This study addresses the identification of multimorbidity clusters significantly associated with mortality from large-scale electronic health records. To this end, we propose a Bayesian profile regression model conditioned on covariates and mortality outcomes, integrated with a Dirichlet process mixture model to automatically infer the number of clusters. Methodologically, we introduce full-rank stochastic variational inference (SVI) into this framework for the first time, achieving computational efficiency substantially greater than that of traditional NUTS samplers while maintaining comparable accuracy. Applied to real-world data from 1,296,463 individuals, the model identified 33 distinct disease clusters, with clusters such as metastatic cancer and heart failure showing strong associations with elevated mortality risk, thereby demonstrating the method’s validity and scalability.

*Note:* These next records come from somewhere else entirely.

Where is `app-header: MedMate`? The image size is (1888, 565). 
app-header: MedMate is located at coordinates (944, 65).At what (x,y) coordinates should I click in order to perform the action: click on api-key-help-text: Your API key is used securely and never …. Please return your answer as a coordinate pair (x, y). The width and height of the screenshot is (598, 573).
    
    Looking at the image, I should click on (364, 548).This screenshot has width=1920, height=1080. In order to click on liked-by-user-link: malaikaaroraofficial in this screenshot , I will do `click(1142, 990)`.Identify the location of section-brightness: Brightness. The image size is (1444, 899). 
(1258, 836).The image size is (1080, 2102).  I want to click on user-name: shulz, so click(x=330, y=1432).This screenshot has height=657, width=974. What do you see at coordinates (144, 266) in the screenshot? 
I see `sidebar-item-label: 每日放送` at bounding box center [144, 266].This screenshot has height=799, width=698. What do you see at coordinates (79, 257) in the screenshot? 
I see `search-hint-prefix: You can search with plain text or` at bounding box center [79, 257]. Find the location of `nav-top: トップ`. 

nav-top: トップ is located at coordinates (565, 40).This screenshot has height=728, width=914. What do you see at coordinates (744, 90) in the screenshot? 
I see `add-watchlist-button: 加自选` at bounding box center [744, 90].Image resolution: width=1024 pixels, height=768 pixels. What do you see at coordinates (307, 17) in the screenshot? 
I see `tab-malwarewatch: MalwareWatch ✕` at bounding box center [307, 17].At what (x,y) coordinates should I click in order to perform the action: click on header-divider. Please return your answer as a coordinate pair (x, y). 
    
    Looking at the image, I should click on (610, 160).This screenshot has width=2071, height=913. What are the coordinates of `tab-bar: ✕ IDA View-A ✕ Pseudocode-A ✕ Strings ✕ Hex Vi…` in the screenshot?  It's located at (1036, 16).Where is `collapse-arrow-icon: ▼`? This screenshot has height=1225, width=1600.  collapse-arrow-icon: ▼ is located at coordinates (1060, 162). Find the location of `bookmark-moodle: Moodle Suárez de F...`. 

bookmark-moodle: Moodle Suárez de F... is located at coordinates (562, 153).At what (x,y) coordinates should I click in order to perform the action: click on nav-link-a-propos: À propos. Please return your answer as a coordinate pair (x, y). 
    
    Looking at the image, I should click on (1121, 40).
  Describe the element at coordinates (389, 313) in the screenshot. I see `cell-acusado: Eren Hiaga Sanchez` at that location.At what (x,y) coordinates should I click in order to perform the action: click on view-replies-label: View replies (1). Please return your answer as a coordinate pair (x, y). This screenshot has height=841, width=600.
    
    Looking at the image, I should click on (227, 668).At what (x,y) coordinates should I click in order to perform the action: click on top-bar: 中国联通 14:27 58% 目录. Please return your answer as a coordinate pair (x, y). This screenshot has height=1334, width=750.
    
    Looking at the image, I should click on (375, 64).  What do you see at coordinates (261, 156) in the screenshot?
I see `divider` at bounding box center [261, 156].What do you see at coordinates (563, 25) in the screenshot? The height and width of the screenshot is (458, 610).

Multiple long-term conditions (MLTC) are increasingly observed in clinical practice globally. Clustering methods to group diseases into commonly co-occurring clusters have been of interest for further understanding of how MLTC group together and their associated impact on patient outcomes. However, such approaches require large, often population-scale datasets. Bayesian Profile Regression (BPR) is a statistical model that combines a Dirichlet Process Mixture model with a hierarchical regression model, in order to form clusters of items conditional on covariates and an outcome of interest. We developed a BPR model using full-rank Stochastic Variational Inference (SVI) for application in large-scale data. We assessed it's performance using simulation studies comparing fits using the No-U-turn (NUTS) sampler and full-rank SVI. We then fit a BPR model to find clusters of MLTC in a population-scale data held in the Secure Anonymised Information Linkage (SAIL) databank. We found results from full-rank SVI compared well with results from NUTS in a simulation study, and the improved fitting performance allowed for fitting models in population-scale datasets. There were 1,296,463 individuals in our electronic health record (EHR) cohort. The clustering model was conditioned on age at cohort entry, socioeconomic deprivation and sex with mortality as the outcome. We used the Elixhauser comorbidity index disease definitions, and found there were 33 disease clusters. We found that clusters featuring metastatic cancer and cardiovascular diseases, such as congestive heart failure, were most strongly associated with the probability of mortality. Our findings show that SVI can be a useful and accurate method for fitting Bayesian models, especially when the dataset size would make Monte Carlo methods prohibitively time consuming or impossible.